En effet, quand la timidité est présentée comme un symptôme par les laboratoires qui se proposent d'y parer avec leurs molécules nous aurions affaire à une imposture. En revanche, quand un patient vient se plaindre à son psychanalyste de sa timidité, et qu'il est amené au cours d'une cure à réfléchir sur ce symptôme, alors la transformation de la timidité en maladie n'est plus du toute une imposture, mais un élément dans un processus thérapeutique ! C'est frappant. Car Lane voit bien que la condition fondamentale pour une cure psychanalytique, c’est que n'importe quel dysfonctionnement psychique puisse être transformé par le patient-sujet en un symptôme précis, dont il se plaint. Mais en quoi est-ce un processus différent de celui qui amène le timide à consulter son médecin et à lui demander un psychotrope ou une thérapie cognitivo-comportementale pour la même timidité ? Ce que Lane méconnaît, et que méconnaissent de la même manière tant d'ouvrages sur des transformations contemporaines des pathologies psychologiques, c'est que c'est le même individu qui s'adresse aux généralistes pour un psychotrope "normalisateur", et au psychanalyste pour un traitement "subjectif". C'est le même individu, en effet, partagé entre deux exigences, celle d'être normal, autrement dit, comme tout le monde, et celle d'être traité en même temps comme un sujet singulier, autrement dit comme personne. C'est aussi pourquoi, à bon droit, les associations de patients souffrant de troubles comme la phobie sociale mettent en avant le caractère profondément démocratique, et respectueux des libertés des individus, de leurs revendications pour que l’on reconnaisse leur condition et qu’on la normalise. Il est inexact de croire que le seul "sujet" se trouve du côté du divan. Le soi moderne en somme, pourrait bien être divisé entre ces deux exigences, de normalité et de singularité, et la santé mentale est loin d'être le seul domaine où la sociologie met en évidence cette tension. Lane nous emporte à l’autre extrémité du mouvement du balancier : contre la normalisation des émotions, l’aspiration à les subjectiver. Ce qui n’est pas éclairé par là, c’est le fonctionnement du balancier.

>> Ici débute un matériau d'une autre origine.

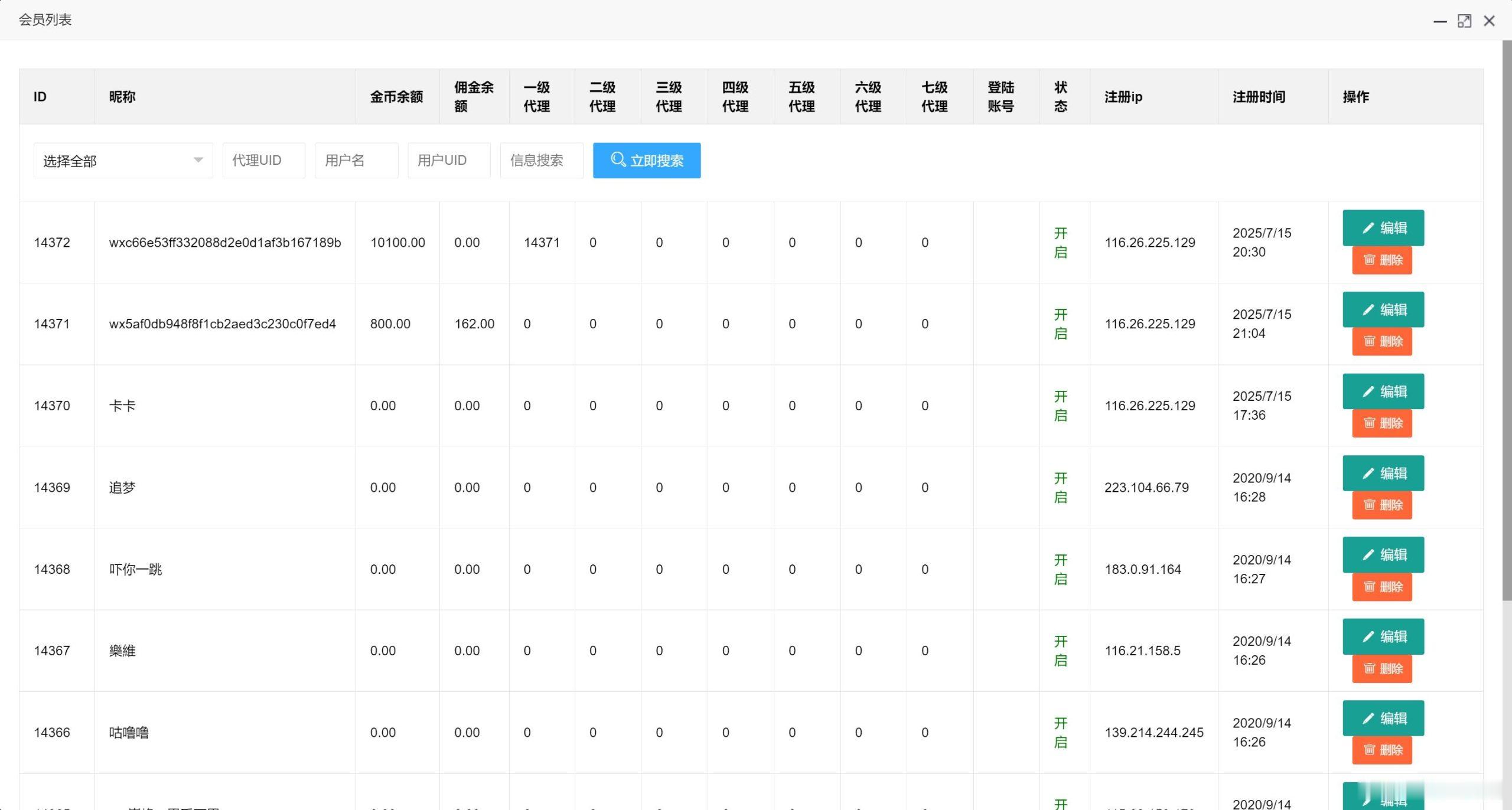Viewport: 1512px width, 810px height.
Task: Click the 操作 column header
Action: coord(1355,97)

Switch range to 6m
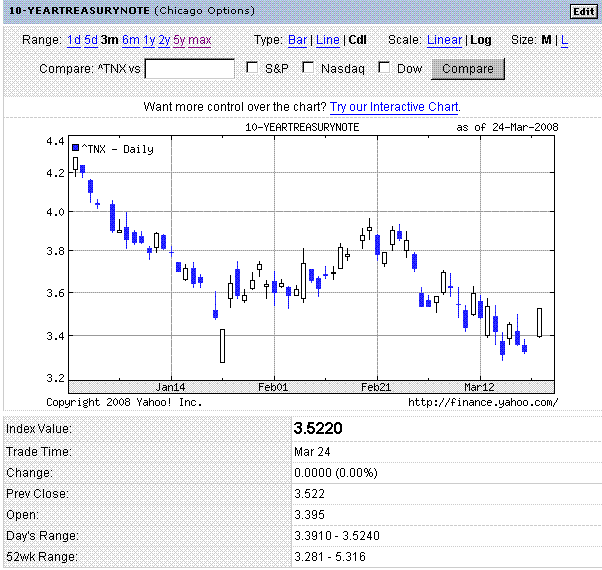click(130, 40)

L’humanisme néo-psychanalytique ne donne pas tous les droits

Je terminerai sur une note plus acide. Il y a quelque chose de désagréable à se voir donner des leçons de morale au nom de la psychanalyse. Il est tout bonnement faux que la fonction du psychanalyste soit de vendre sur le marché des valeurs une version tragique de la vie, opposée à sa banalisation ou à sa mercantilisation moderne sous les coups d’un libéralisme débridé. Si certains individus veulent le drame, le deuil des illusions de la conscience, le sujet éthique avec un S et un E majuscules, bref, l'imaginaire post-romantique de la subjectivation de l’existence, grand bien leur fasse. Une analyse peut éventuellement désencombrer leur chemin dans cette direction. En revanche, je ne vois pas pourquoi la psychanalyse devrait se faire le porte-parole d'une quelconque "conception correcte" de la vie, romantico-tragique, en l’espèce, à la place des gens qui en auront pour eux-mêmes et l'usage et les inconvénients. Tout cela ne peut déboucher, comme chez Lane, que sur la réécriture de la doctrine de la psychanalyse en une contre-psychologie humaniste, voire en moyen de "salut moral" — ce contre quoi Freud et Lacan, pour citer les auteurs sur lesquels Lane prétend s'appuyer, n'ont cessé de se dresser avec la dernière vigueur. Si la psychanalyse a une utilité éventuelle dans la conjoncture présente, ce n’est pas en expliquant aux gens ce qu’il faut faire, ni contre quoi ils doivent se battre. C’est en contribuant modestement à défaire les effets délétères de la panique morale qui nous étouffe, en favorisant une plus grande acuité intellectuelle. Il n’est pas sûr que cela mette quiconque d’accord, mais du moins les antagonismes n’en seront que plus nets.